The shadow part of him. What happened in the throne room back in Ekasya. “I don’t think this is anything like—”

“How can you know?”

He’s got a point. I can’t know. No matter how much I believe it would be fine, more than fine, that it may even be something healing for both of us, I can’t say for sure.

This time, he takes my hands in his much larger ones. “I want to, Rakel. Believe me, there’s not much more I’ve ever wanted in my life. But until I find out more about how this works, how I work… I need to know that if we were together, I’d be completely me. Not numbed by a drug. Not governed by a curse. I’m … I’m sorry.”
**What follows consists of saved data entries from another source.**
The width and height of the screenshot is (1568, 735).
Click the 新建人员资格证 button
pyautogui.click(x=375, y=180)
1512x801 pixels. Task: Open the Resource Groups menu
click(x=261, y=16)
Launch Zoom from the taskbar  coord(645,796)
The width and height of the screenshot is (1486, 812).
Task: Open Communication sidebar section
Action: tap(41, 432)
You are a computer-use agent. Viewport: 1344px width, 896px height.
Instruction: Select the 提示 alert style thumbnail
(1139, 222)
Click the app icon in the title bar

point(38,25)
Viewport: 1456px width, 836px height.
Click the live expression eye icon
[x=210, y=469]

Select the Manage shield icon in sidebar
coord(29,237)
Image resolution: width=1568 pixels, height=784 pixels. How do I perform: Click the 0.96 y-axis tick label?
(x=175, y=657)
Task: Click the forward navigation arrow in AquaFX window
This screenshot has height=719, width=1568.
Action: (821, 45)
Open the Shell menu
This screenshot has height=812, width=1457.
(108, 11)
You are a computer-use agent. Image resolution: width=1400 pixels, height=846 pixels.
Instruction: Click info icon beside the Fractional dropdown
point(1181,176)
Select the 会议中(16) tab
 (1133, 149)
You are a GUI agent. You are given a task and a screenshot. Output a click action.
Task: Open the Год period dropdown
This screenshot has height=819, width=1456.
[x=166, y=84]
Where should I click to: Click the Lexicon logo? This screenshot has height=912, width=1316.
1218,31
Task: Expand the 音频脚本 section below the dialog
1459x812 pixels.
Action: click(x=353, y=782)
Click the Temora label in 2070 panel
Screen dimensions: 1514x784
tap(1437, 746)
I rub my thumb against his calloused palm. “I hope you know I’d never want you to do something you didn’t want with body, heart and mind.”

He smiles, almost shyly. “Thank you.”

“But in the meantime, just so I’m clear – kissing. Fine, yes?”

“More than fine.”

I lean forward and brush my lips feather-light against his cheek.

His smile broadens. “I think I can handle a little more than that.”

I smirk. “Good things come to those who wait.”

He throws up his hands in mock defeat. Then his smile turns mischievous. “You never said the same.”

“Sorry?”

“You didn’t say the same.”

Why does it feel like I’m suddenly unable to smell the orchard for the oranges?

“I’d wager,” he continues, “that means you’ve done it before.”

I burst into laughter, but my cheeks burn. Thankfully moonslight doesn’t show up a blush. I stand, dusting off my trousers, hopping from one foot to the next as I pull on my boots.

“It’s probably time we got back.”

I scan the surrounding lines of trees. My long-distance sight has been on the slow improve, but I still have to squint until I spot Lil several rows across. Ash falls into step beside me. When we reach my horse, she lifts her head and nips Ash on the shoulder.

“What did I do to deserve that?” he asks, ruffling her mane. She lets him.

“Asking ridiculous questions, probably,” I retort.

On the ride home, I’m painfully aware of Ash’s bulk behind me. I realize I’m sitting further forward in the saddle than is good for Lil, my heels not properly down, even though I try to tell myself nothing has really changed.

I shift my focus to pointing out as many landmarks as I can. Places I would know were there even if I couldn’t see at all. My whole world until not long before Ash and I first met. When there’s nothing of interest left to note, I figure I might as well get what I really need to say out of the way.

“Twice,” I blurt.

“Pardon?”

“You heard me. I’ve done it twice. Once to get the awkward first time out of the way, and the second to check if I actually liked it.”

He chuckles at that, soft and throaty. “And your verdict?”

“It was nice. But not groundshake material. Figured that was probably because it wasn’t with the right person. Not that he shared the same opinion.”

“Ah. Barden?”

“Uh-uh.” I can’t help but wonder if the space I’ve been keeping between us is turning cold.

“You could have told me it was none of my business, you know.”

“I could’ve. But I’ve had enough of secrets. You’re the last person I want to keep anything from.”

The muscles in Ash’s arms tighten.

I can hear my heartbeat. Slow. Waiting. Dreading what might come next.

But all he does is shift me to where I should be in the saddle, my back to his chest. He smooths my hair and kisses the nape of my neck.

I let myself exhale.

It’s still a ways yet to my village.

Though I feel like I’m already home.